Thus, there's a config "diff.renameLimit" and "merge.renameLimit" that tells
git to only detect renames if less than N files are affected.

I have personally been burned by this before, and there usually is a default
value set in most git clients.

See also some discussion at
[https://stackoverflow.com/a/7831027/1237375](https://stackoverflow.com/a/7831027/1237375)
.

------
bob1029
I feel like a lot of the pain in codebase organization boils down to having a
technical project structure (i.e. layout on disk) that does not align well
with the business. Obviously, it's impossible to force something to directly
align with such disparate and abstract requirements, so you have to create
abstractions (layers) to enable a hypothetically-pure realm.

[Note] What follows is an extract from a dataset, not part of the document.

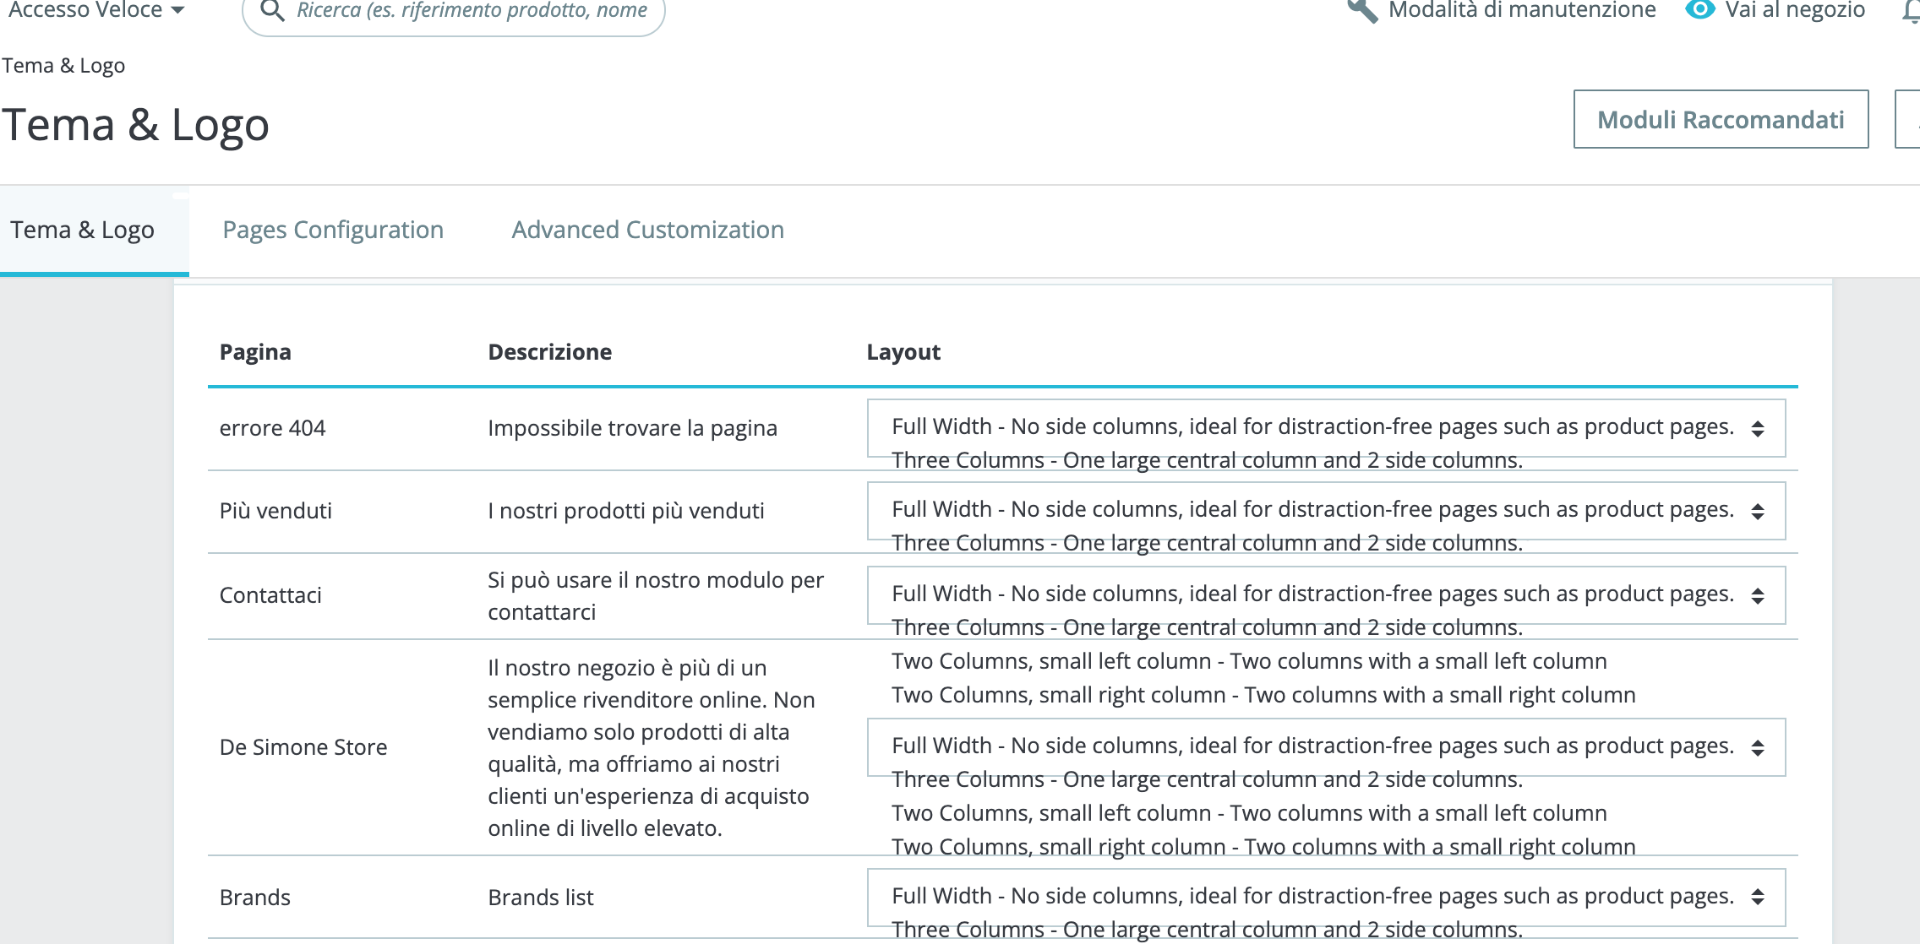Screen dimensions: 1920x944
Task: Switch to Pages Configuration tab
Action: click(x=333, y=230)
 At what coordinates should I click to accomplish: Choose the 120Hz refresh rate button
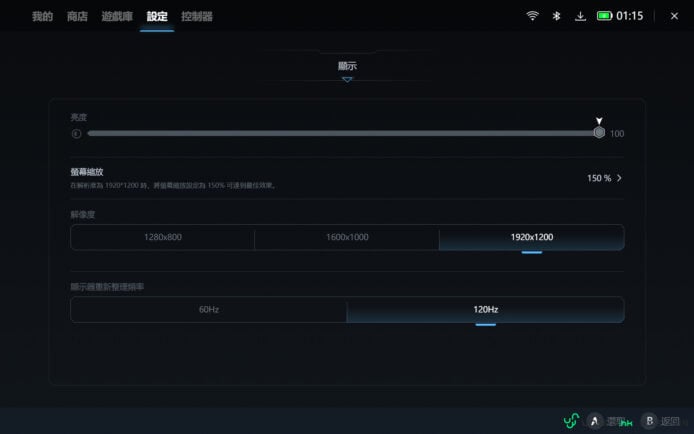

In our architecture, we've created roughly 2 different kinds of abstraction:
Platform and Business.

The Platform abstractions are only intended to support themselves and the
Business abstractions. These are not supposed to be easily-accessible by non-
technical folks. Their entire purpose is to make the Business abstractions as
elegant as possible. The idea is these should be slowly-changing and stable
across all use cases. Developers are only expected to visit this realm maybe
once every other week. We effectively treat ourselves as our own customer with
this layer.

The Business abstractions are built using only first-party primitives and our
Platform layer. Most of this is very clean because we explicitly force all
non-business concerns out into the Platform layer. Things like validation
logic are written using purely functional code in this realm, which makes it
very easy to reason with. Developers are expected to live in this area most of
the time. Organization of business abstractions typically falls along lines of
usage or logical business activity. We explicitly duplicate some code in order
to maintain very clean separation of differing business activities. I've
watched first hand as the subtle variances of a single combined Customer model
across hundreds of contexts eventually turned it into a boat anchor.

As a consequence of all this, our project managers and other non-code-experts
are actually able to review large parts of the codebase and derive meaningful
insights without a developer babysitting them. We are at a point where project
managers can open PRs for adjusting basic validation and parameter items in
our customers' biz code. Developers also enjoy not having to do massive
altitude shifts on abstractions while reading through 1 source file. You
either spend a day working platform concerns, or you are in the business
layer. Context switching sucks and we built to avoid it as much as possible.
IMO, having a bad project structure is one direct side-effect of being forced
to context switch all the time.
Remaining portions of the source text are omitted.